Há uma parte da
população do Rio de Janeiro que sempre construiu para si própria, e para
o restante do Brasil que presta atenção no que se fala ali, uma imagem
de sua cidade como o centro nacional e mundial da malandragem. Seria uma
grande virtude. Esse “espírito”, na sua maneira de ver as coisas, faz
do Rio uma cidade superior às demais. Faz de seus cidadãos pessoas mais
inteligentes, mais aptas a lidar com a vida e mais hábeis que os outros
brasileiros em conseguir o melhor para si próprias. Imagina-se que essa
gente esteja sobretudo nos morros, ou nas “comunidades”, como se deve
dizer hoje. Muitos de fato estão, mas não são eles os que mais aparecem,
pois sua voz não vai longe. Quem realmente leva adiante esta bandeira é
uma porção das classes mais ou menos médias da Zona Sul, com a
participação decisiva dos artistas, intelectuais que assinam manifestos,
formadores de opinião, “influencers”, comunicadores e por aí afora. São
eles, hoje, os guardiães da filosofia segundo a qual qualificar-se como
“malandro” é um dos maiores dons que um ser humano pode dar a si
próprio. Já sua pior desgraça, motivo de vergonha e prova cabal de
estupidez, é ser o exato contrário disso – o otário, condenado a passar a
vida na humilhação, no logro e no “prejuízo”. Seja tudo no Rio; mas não
seja, pelo amor de Deus, um “otário”.
A música de sucesso
no Rio de Janeiro neste fim de ano é “Vai, Malandra”. Comentaristas de
futebol, a começar dos mais populares, mais uma vez apostam que a
“malandragem natural” do jogador brasileiro de futebol será uma vantagem
estratégica importante na Copa do Mundo de 2018 na Rússia. Os políticos
da cidade e do Estado são descritos, com orgulho, como “malandros”. Nas
artes e naquilo que se chama de “meio cultural” a figura do malandro, e
a filosofia que se fabrica em torno de seus méritos, estão entre os
temas principais de interesse. A palavra “malandro”, em suma, é um
elogio. A palavra “otário” é um insulto. Não melhora as coisas em nada,
obviamente, a ideia geral que associa o otário ao sujeito honesto,
cumpridor da própria palavra e das leis, pagador de impostos,
respeitador das regras do trânsito, bem educado, etc. – tudo isso, cada
vez mais, passa a ser visto como uma fraqueza, além de burrice, falta de
“jogo de cintura” e outros delitos graves. Um cidadão decente, neste
clima, é um cidadão com defeito.
A atitude de culto à
“malandragem” não parece estar dando bom resultado na vida prática do
Rio de Janeiro. Até outro dia, três ex-governadores do Estado estavam na
cadeia, ao mesmo tempo, por corrupção – um deles, que não teve a sorte
de pegar um Gilmar Mendes no caminho, continua no xadrez. Nenhum outro
Estado do Brasil, em nenhuma época da história, conseguiu nada
semelhante. O ano de 2017 está fechando com mais de 130 policiais
assassinados no Rio, uma média de um morto a cada três dias. Os
funcionários públicos já esqueceram o que é receber o salário mensal em
dia. Foi preciso pedir dinheiro emprestado para pagar o décimo terceiro.
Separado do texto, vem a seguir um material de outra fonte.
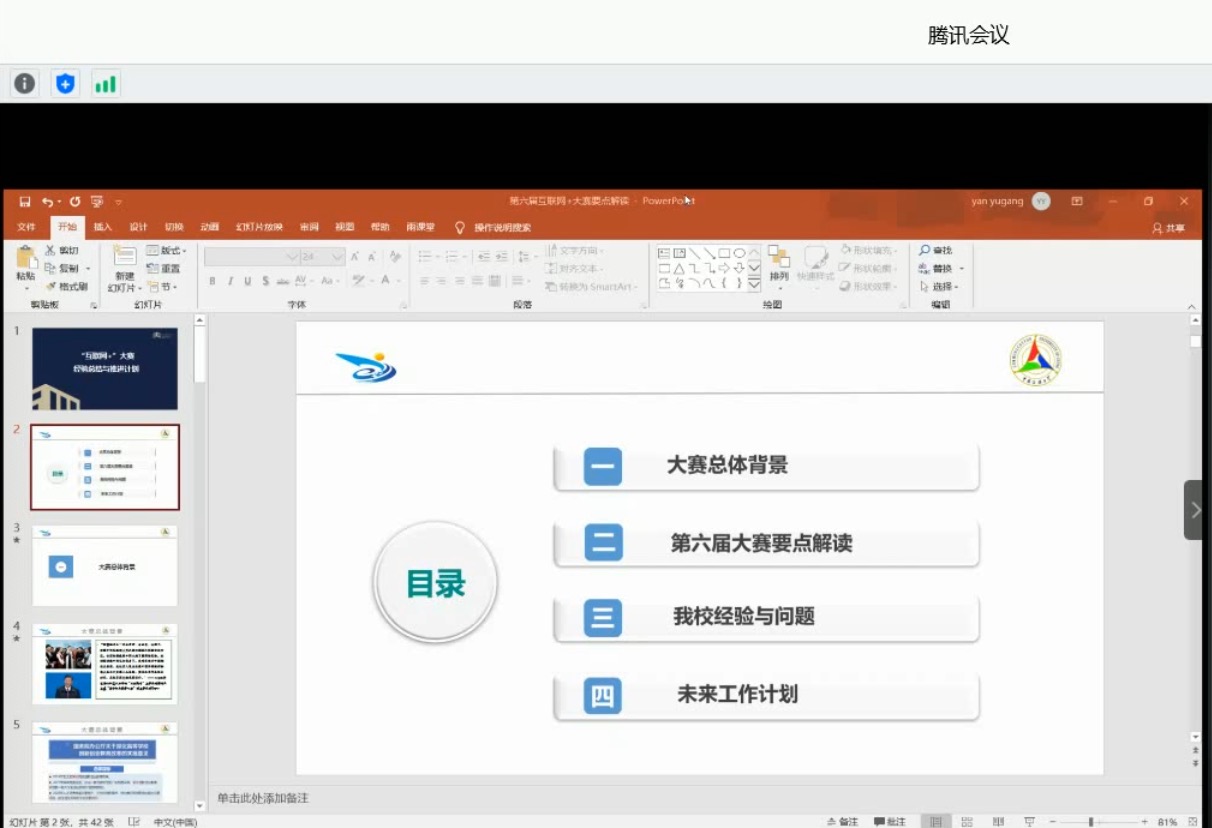Open Tencent Meeting network signal bars icon

tap(105, 84)
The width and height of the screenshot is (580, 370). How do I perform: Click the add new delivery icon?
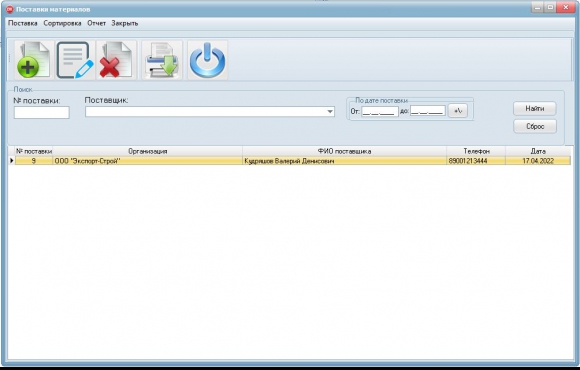(x=34, y=60)
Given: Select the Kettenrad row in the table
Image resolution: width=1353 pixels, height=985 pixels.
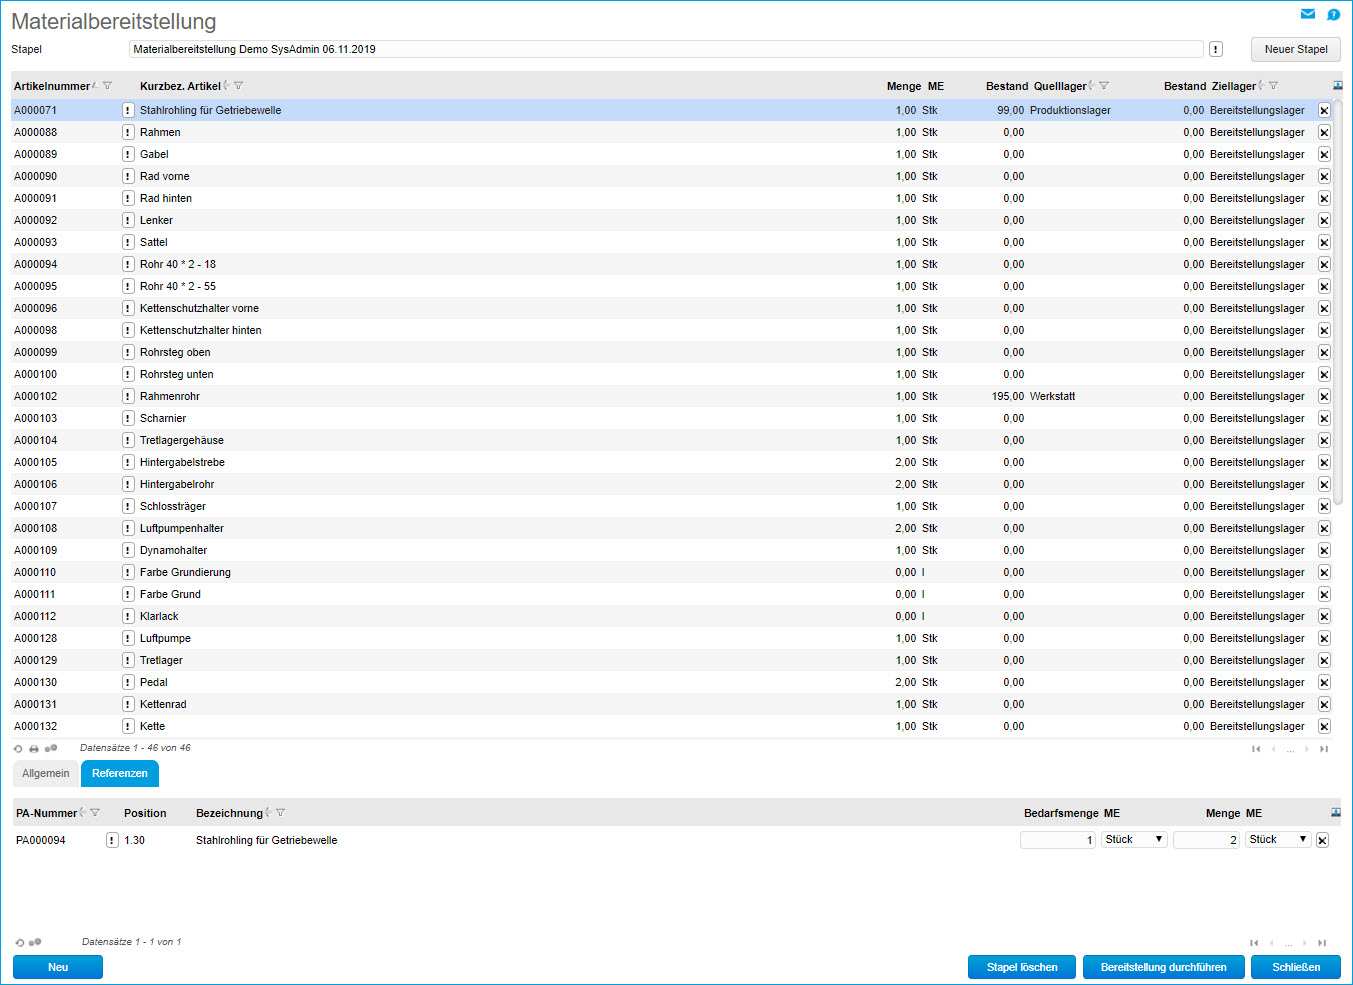Looking at the screenshot, I should click(163, 704).
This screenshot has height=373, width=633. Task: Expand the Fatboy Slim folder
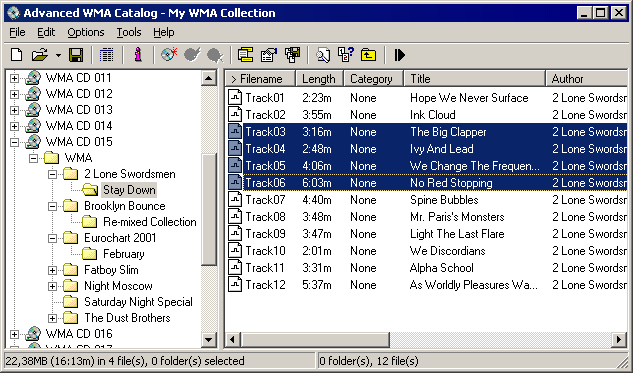pyautogui.click(x=52, y=270)
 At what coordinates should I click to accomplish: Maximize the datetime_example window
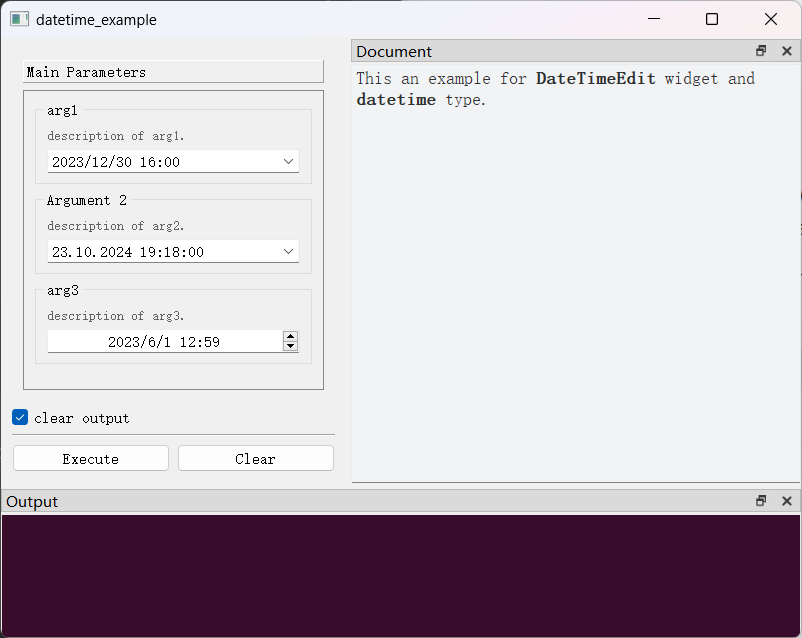click(x=712, y=19)
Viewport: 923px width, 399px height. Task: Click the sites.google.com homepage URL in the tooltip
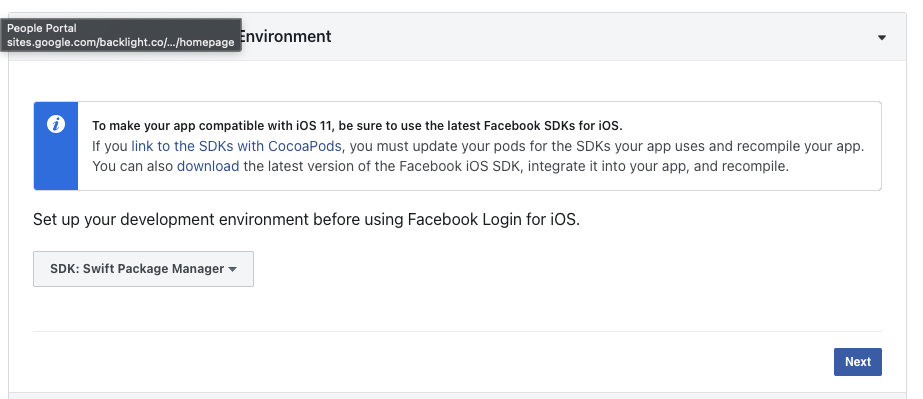tap(121, 42)
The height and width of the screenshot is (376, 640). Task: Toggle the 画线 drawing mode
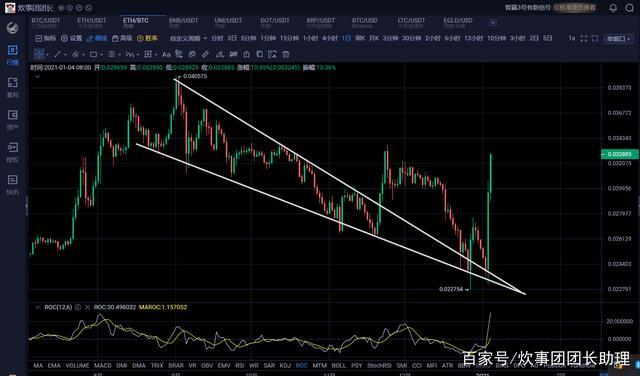[97, 38]
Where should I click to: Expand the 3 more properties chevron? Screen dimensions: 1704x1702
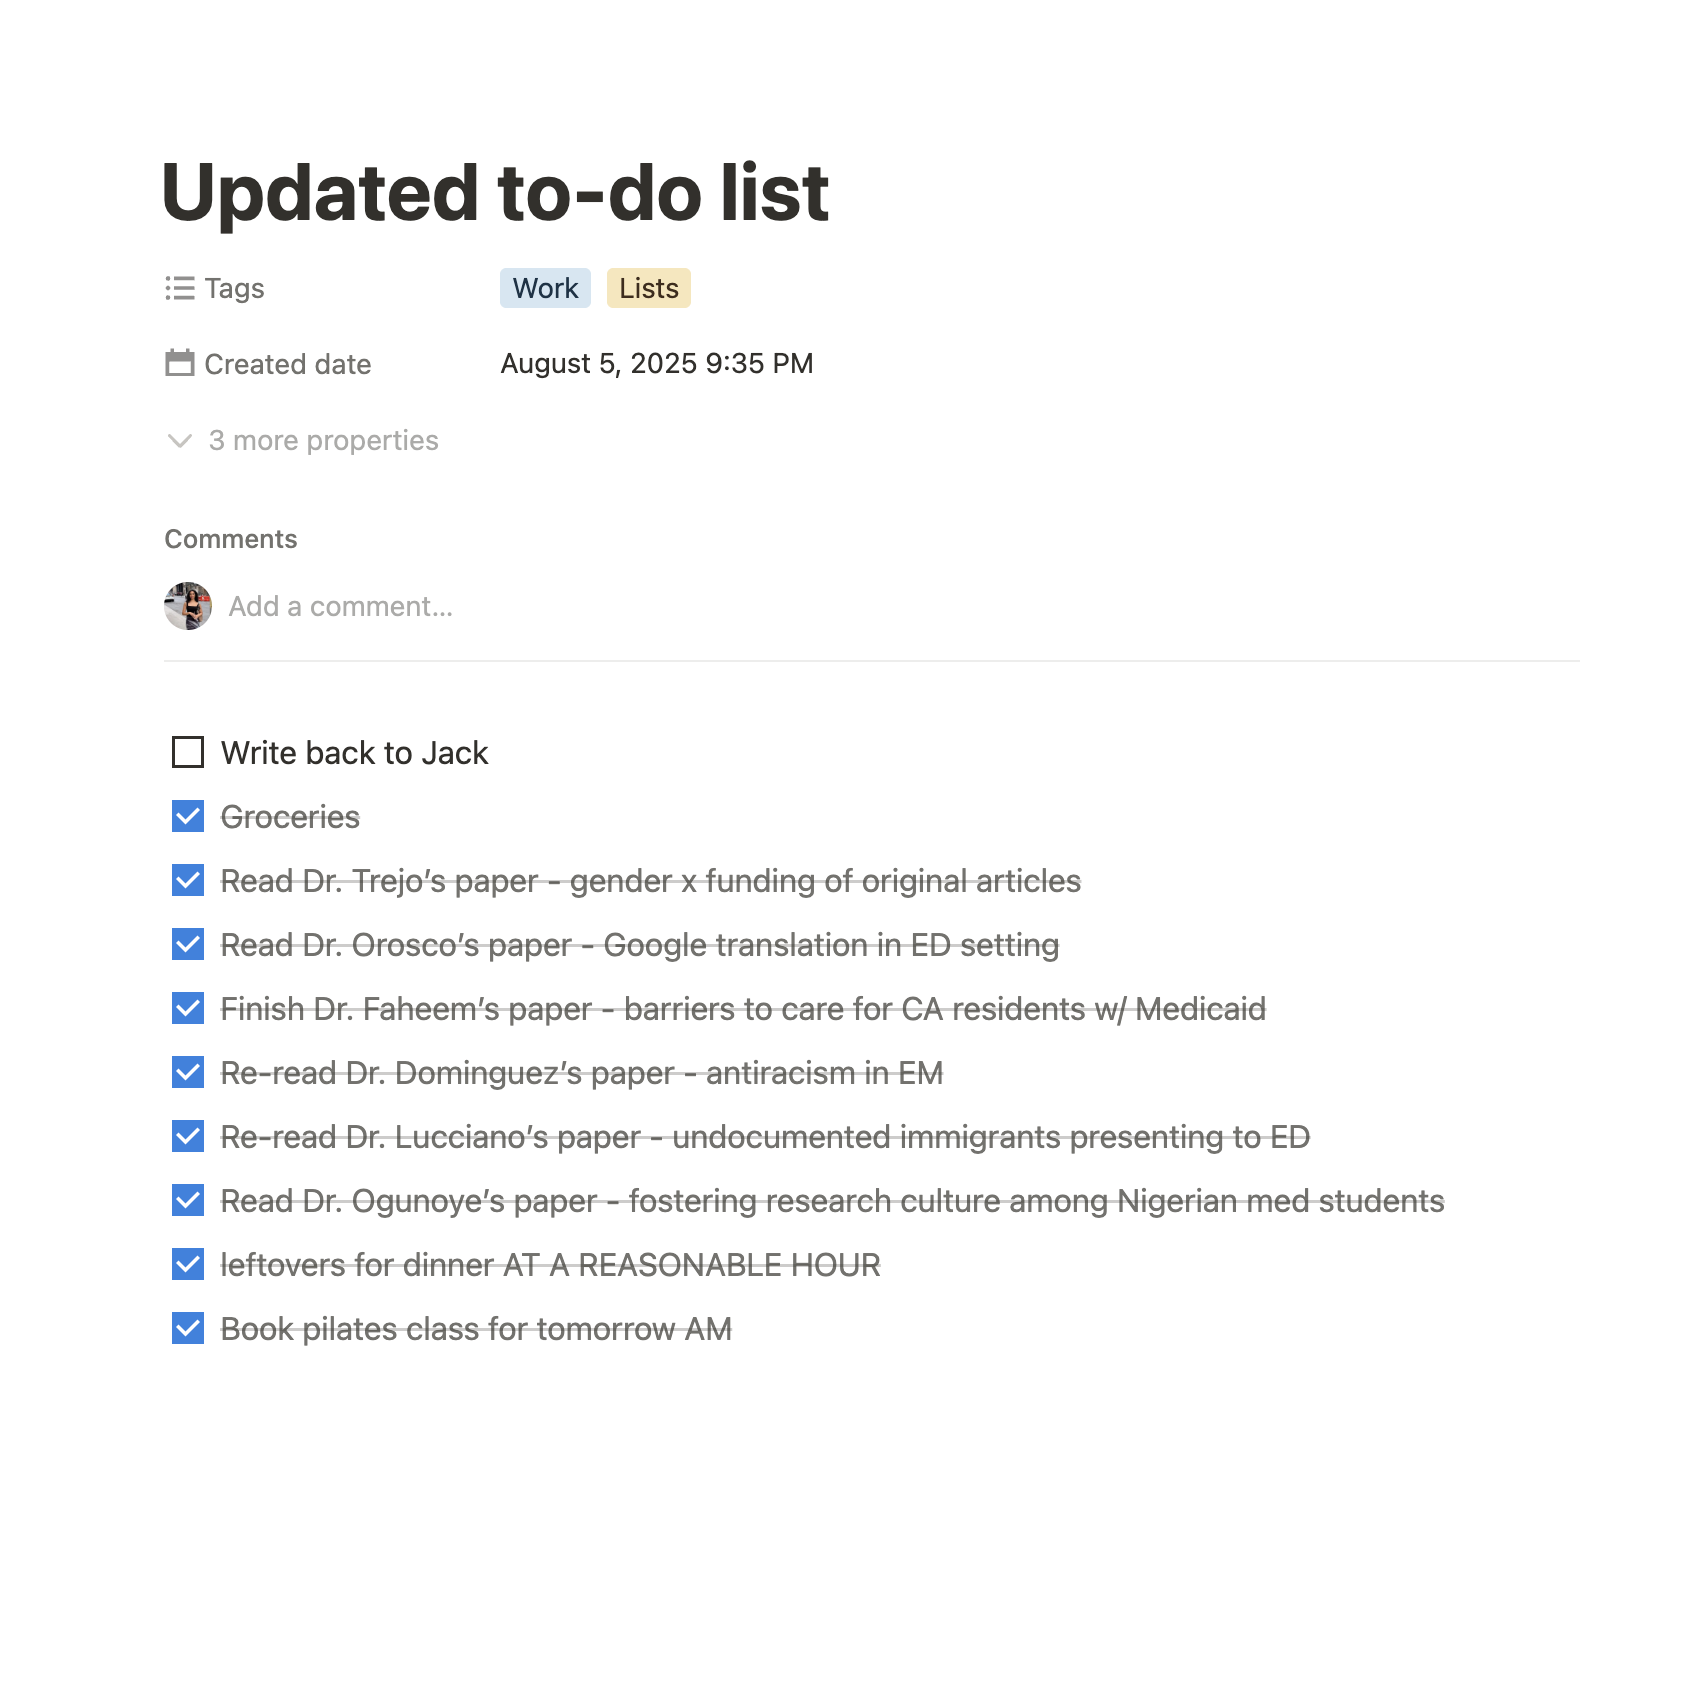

Um dos maiores orgulhos da cidade e do Brasil, o estádio do Maracanã,
continua fechado depois de consumir bilhões de reais em investimentos
para brilhar nos Jogos Pan-Americanos, depois na Copa do Mundo de 2014 e
finalmente na Olimpíada de 2016, uma coisa depois da outra. O Flamengo,
o maior time do Rio, manda seus jogos num lugar chamado “Ninho do
Urubu”. Nada disso tem cara de ser, realmente, uma grande malandragem.